The pain was so intense that Girardelli considered giving up skiing. Then he heard about Mohamed Khalifa, an Egyptian nerve specialist who lives near Salzburg, Austria. "Khalifa can feel the nerves with his thumbs." says Girardelli. "When he treats me, it is as if he pulls a wire through my nerves." The treatments worked miraculously—though briefly—for the 1987 world championships at Crans-Montana in Switzerland. Girardelli won the gold in the combined, plus silvers in the Super G and the giant slalom. And he won the last World Cup race of the season (a GS in Sarajevo) in March. But the pain and the popping out continued during his postseason training, so in late April, he went to Steadman once more. This time he underwent a five-hour operation to stabilize his shoulder.

Girardelli says he's now without pain, and his skiing seems to indicate that. Though he had not won a World Cup race by early January, he had skied well in downhill training runs and had had good intermediate times in slalom races. As Calgary closes in, Girardelli and Switzerland's Pirmin Zurbriggen (page 46) are heading toward an across-the-board showdown. "Only Zurbriggen and I are in all events," says Girardelli. "The others are specialists." So, is there a chance that either you or Zurbriggen will win five gold medals? "No. It's the same for Zurbriggen as for me," Girardelli replies. "One event always suffers when you are doing so many." Is your goal to defeat Zurbriggen? "No. I want to beat myself by doing better than ever before. Zurbriggen and I don't know each other well. It's difficult to have much of a liking for each other."

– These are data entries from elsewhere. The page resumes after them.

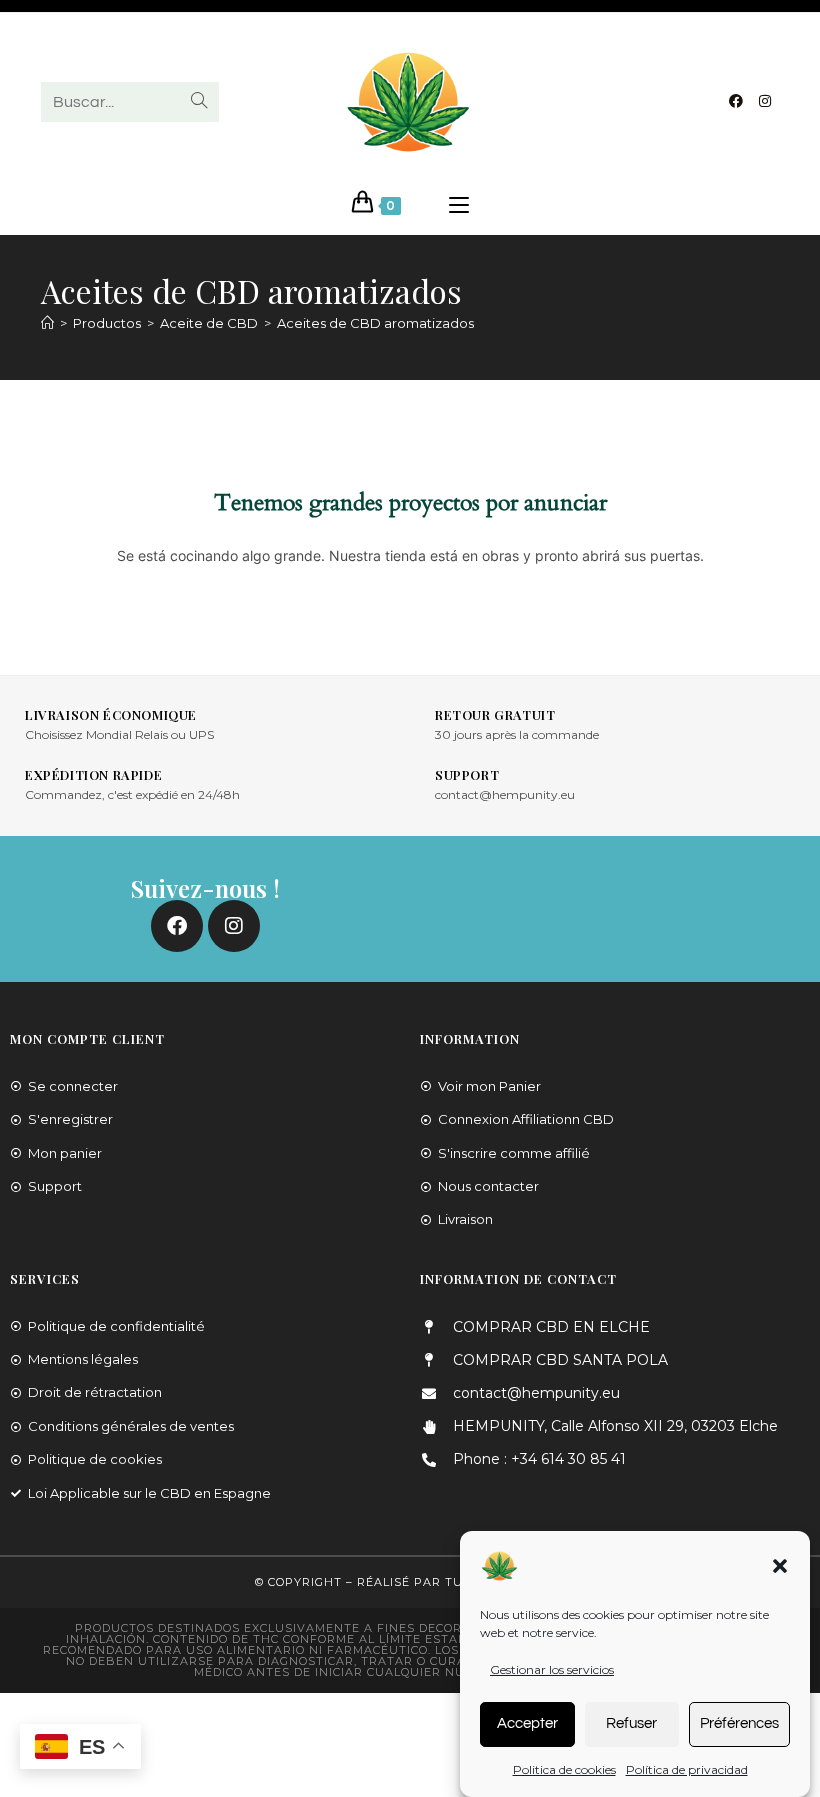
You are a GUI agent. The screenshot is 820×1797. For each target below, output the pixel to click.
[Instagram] (765, 101)
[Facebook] (736, 101)
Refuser (631, 1723)
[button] (780, 1566)
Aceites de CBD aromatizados (375, 323)
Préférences (739, 1723)
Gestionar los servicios (552, 1669)
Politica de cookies (564, 1769)
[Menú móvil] (459, 206)
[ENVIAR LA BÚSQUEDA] (200, 102)
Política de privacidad (687, 1769)
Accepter (527, 1723)
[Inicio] (47, 323)
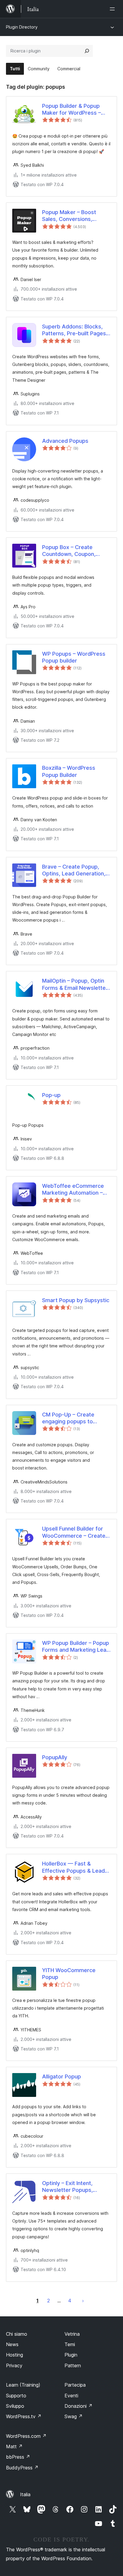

Whatever happens at Calgary, Girardelli's first Winter Games, the new citizen of Luxembourg is looking beyond ski racing. He's planning to enroll in a university to study advanced physics. "I would like to become an astronaut." he says, "but I am too old. At least they can find out what a man's body can endure." Many people think Girardelli has gone a long, long way toward doing that in his skiing career.